-- Source text follows --
The problem, however, is that the vast majority of Alzheimer’s disease and the majority of frontotemporal dementia isn’t caused by just one mutation. Instead, the genetic components are really complicated. People may have some sort of genetic predisposition for it, but they won’t actually develop the disease unless changes occur in many, many genes with small additive effects.

The other thing that kind of makes it even more complicated is that you can technically have diseases like Alzheimer’s without having dementia. So if an older person comes in, and I do a scan of their brain, I might see that they have large amounts of amyloid plaque in there—sometimes the same amount that we’d see in a person suffering from the symptoms of Alzheimer’s—yet they’re cognitively fine. They may actually be asymptomatic and not know that they have it. One very key question is, does this reflect a kind of resilience to dementia? Why do some people get amyloid plaques or tau tangles and do OK, whereas other people with the same amount of amyloid and tau have memory problems and trouble doing basic tasks? We just don’t know. That’s why we spend a lot of time trying to understand the biology underlying a specific type of dementia, and how it’s linked to the clinical presentation of a patient.

You were at Columbia’s Taub Institute for Research on Alzheimer’s Disease and the Aging Brain for more than a decade. What made you want to come to Providence?
-- Source text concluded --
- Exercise goal: According to the source text on dementia, what must happen for a person with a genetic predisposition to actually develop the disease?
-- Data shown follows --
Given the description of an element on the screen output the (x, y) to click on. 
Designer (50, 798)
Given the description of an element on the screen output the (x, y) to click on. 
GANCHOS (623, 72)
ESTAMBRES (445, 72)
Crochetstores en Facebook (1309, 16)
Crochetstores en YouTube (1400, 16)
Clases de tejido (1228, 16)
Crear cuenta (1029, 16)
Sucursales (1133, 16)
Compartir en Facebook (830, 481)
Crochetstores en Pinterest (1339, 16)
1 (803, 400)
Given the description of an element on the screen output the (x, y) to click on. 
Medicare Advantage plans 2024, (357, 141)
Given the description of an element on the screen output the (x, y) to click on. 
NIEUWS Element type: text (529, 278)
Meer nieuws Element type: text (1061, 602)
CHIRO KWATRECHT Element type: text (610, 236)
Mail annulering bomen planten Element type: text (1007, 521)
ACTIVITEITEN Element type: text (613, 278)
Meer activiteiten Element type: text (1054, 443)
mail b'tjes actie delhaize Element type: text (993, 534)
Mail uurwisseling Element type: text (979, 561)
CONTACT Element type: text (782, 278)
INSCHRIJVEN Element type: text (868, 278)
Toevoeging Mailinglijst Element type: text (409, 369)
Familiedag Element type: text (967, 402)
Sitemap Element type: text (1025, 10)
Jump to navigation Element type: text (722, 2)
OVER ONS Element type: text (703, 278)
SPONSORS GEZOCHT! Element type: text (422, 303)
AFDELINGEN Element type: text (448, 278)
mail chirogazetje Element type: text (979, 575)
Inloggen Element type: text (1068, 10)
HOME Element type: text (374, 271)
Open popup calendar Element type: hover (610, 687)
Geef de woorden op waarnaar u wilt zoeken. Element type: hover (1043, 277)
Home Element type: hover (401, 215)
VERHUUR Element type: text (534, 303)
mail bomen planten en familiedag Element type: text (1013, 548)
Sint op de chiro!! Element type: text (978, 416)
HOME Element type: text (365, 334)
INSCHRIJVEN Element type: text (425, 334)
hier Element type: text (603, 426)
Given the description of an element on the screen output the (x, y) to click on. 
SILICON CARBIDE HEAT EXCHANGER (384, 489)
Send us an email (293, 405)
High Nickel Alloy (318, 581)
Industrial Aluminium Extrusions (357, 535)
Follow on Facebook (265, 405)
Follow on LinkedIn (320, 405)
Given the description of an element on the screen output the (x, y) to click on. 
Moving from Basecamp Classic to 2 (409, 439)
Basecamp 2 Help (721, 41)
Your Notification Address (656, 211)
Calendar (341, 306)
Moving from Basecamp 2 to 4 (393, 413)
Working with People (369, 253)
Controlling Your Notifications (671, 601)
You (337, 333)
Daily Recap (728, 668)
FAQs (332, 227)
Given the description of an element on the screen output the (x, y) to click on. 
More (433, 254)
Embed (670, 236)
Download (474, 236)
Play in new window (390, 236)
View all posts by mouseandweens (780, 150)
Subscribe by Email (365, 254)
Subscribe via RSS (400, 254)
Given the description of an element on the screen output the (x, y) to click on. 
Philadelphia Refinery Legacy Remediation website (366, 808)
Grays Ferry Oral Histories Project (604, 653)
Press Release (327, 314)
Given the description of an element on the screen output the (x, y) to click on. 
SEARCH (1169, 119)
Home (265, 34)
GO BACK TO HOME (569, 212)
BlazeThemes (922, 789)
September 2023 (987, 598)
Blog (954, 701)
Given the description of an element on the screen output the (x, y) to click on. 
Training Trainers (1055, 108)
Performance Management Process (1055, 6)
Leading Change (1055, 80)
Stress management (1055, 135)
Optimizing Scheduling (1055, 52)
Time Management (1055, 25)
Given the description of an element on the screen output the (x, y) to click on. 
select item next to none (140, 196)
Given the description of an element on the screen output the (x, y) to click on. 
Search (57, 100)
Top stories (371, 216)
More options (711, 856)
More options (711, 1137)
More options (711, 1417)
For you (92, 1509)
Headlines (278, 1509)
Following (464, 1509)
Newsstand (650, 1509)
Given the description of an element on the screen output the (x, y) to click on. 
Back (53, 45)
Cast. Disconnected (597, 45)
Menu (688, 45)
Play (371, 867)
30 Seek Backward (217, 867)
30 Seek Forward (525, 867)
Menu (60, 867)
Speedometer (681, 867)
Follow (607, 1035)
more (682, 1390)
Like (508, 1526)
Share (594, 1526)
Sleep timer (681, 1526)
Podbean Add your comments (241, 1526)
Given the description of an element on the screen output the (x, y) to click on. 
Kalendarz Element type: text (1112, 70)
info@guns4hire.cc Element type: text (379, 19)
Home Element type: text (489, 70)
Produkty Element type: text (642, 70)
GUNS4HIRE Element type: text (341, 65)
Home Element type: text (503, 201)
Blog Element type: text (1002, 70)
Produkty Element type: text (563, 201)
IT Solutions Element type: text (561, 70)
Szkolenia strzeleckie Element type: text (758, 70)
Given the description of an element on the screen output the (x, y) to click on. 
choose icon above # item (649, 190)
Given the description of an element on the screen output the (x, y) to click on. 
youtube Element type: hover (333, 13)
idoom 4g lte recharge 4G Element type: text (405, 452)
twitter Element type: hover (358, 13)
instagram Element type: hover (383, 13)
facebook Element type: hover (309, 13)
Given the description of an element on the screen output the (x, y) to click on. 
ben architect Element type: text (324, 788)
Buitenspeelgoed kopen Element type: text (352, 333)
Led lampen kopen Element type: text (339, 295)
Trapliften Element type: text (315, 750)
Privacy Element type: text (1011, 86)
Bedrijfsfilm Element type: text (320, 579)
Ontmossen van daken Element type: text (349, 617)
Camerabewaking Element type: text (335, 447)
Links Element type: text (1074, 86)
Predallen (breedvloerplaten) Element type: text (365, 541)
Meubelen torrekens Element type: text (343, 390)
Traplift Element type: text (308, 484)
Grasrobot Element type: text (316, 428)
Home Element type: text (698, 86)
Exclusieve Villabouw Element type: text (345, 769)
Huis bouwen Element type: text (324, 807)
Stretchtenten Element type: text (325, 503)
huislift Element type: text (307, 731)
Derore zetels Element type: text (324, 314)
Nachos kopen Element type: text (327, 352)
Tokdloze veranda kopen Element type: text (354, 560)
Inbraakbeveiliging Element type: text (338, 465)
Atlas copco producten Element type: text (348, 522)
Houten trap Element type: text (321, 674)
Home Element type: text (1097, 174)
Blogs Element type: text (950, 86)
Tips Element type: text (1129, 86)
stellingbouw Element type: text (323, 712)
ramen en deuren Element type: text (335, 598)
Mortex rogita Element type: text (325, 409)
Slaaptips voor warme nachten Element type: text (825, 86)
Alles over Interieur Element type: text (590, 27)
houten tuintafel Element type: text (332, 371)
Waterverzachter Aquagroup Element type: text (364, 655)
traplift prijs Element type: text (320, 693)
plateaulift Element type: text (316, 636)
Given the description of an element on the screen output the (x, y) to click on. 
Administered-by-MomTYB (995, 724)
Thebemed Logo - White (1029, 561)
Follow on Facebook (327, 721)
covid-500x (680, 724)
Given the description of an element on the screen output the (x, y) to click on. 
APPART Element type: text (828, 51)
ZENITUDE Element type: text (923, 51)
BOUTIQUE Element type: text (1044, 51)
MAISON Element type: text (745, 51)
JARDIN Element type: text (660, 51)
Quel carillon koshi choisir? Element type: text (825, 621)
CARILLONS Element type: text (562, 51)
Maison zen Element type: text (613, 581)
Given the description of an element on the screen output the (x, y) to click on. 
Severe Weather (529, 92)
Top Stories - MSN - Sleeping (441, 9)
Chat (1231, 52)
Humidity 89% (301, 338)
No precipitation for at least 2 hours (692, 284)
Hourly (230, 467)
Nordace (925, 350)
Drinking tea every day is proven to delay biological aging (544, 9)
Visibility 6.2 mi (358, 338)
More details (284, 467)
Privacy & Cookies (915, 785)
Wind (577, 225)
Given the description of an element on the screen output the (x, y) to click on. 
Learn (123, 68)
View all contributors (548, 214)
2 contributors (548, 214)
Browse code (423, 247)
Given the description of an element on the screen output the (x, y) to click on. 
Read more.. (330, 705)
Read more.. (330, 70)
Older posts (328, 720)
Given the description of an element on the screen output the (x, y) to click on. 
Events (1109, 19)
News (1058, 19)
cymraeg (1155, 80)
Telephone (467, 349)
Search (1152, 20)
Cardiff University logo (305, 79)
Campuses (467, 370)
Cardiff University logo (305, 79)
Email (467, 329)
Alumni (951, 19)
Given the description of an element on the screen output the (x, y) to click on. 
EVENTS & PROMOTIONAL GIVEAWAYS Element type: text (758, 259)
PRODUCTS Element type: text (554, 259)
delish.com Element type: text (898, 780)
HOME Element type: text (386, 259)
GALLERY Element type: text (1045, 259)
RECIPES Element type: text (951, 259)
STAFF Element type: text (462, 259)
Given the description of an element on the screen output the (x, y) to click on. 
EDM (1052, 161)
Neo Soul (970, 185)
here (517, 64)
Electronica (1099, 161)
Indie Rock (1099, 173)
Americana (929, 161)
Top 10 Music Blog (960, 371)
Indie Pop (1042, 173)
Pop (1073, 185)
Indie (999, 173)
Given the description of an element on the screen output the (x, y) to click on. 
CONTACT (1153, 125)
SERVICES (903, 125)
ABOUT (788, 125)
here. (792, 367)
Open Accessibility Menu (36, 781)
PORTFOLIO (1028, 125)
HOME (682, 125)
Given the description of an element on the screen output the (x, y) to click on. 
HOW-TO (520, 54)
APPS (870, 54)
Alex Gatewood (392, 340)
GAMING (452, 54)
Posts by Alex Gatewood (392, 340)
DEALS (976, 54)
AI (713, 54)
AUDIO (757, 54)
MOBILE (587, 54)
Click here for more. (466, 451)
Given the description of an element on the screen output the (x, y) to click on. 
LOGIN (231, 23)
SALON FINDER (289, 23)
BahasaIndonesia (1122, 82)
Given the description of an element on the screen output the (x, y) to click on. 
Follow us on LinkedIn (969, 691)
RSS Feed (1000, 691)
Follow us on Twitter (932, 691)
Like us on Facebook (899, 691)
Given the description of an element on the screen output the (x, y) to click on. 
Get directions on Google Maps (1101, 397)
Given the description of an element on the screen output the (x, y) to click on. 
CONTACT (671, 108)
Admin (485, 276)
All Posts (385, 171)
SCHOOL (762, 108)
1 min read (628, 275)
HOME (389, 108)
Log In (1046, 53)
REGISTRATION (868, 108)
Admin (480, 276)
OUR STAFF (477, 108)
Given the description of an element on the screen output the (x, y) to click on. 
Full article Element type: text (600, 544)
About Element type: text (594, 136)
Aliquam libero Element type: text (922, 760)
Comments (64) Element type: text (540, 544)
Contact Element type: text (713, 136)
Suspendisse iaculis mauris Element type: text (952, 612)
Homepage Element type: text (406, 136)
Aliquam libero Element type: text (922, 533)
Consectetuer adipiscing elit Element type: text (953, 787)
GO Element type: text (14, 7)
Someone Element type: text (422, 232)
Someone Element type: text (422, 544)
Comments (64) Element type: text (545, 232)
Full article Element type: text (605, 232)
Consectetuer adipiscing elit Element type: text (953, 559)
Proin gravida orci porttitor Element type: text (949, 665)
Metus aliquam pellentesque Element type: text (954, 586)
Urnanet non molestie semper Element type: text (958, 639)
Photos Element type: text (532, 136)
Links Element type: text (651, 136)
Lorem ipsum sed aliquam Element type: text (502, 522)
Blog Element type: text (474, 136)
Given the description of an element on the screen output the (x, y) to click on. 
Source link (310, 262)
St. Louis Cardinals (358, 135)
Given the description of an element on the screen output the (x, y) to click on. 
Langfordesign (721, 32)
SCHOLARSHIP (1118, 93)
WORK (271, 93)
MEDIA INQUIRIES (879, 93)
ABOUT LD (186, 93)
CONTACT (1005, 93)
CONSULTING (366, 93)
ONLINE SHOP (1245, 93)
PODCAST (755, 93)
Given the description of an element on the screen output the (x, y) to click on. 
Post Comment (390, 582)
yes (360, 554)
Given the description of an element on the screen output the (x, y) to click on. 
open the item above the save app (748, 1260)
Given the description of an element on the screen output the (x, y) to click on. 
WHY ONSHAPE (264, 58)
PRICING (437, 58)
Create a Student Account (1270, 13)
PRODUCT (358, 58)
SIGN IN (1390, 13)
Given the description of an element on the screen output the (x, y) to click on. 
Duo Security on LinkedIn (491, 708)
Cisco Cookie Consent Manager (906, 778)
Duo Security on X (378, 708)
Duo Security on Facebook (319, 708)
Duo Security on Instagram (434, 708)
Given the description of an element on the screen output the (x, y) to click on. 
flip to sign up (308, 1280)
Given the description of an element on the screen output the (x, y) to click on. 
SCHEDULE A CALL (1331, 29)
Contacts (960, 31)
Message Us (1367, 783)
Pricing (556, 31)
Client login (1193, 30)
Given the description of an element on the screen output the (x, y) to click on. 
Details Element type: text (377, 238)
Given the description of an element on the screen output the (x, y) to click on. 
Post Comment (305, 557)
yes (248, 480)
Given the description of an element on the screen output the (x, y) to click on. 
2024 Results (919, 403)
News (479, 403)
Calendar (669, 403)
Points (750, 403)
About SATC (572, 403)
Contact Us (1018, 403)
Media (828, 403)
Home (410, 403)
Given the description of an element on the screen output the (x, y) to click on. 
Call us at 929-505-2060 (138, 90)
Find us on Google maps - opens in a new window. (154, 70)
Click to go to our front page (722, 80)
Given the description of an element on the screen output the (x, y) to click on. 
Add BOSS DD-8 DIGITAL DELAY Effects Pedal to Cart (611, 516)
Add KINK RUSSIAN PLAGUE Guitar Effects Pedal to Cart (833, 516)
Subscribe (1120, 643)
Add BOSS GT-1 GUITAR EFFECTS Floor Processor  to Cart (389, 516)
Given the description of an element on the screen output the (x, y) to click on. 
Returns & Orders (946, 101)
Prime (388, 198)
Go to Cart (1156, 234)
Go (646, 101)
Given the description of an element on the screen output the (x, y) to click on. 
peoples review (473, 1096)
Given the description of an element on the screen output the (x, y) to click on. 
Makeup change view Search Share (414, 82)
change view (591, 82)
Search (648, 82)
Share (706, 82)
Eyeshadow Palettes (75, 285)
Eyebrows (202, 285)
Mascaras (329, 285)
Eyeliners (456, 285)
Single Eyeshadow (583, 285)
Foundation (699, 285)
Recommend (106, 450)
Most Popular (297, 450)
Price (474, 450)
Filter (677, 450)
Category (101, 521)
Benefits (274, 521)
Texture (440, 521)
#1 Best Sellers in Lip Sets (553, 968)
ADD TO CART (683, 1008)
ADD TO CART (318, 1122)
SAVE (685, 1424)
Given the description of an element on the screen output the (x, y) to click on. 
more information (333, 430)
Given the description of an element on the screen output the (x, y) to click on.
-- Data shown concluded --
- Answer space: Changes must occur in many, many genes with small additive effects.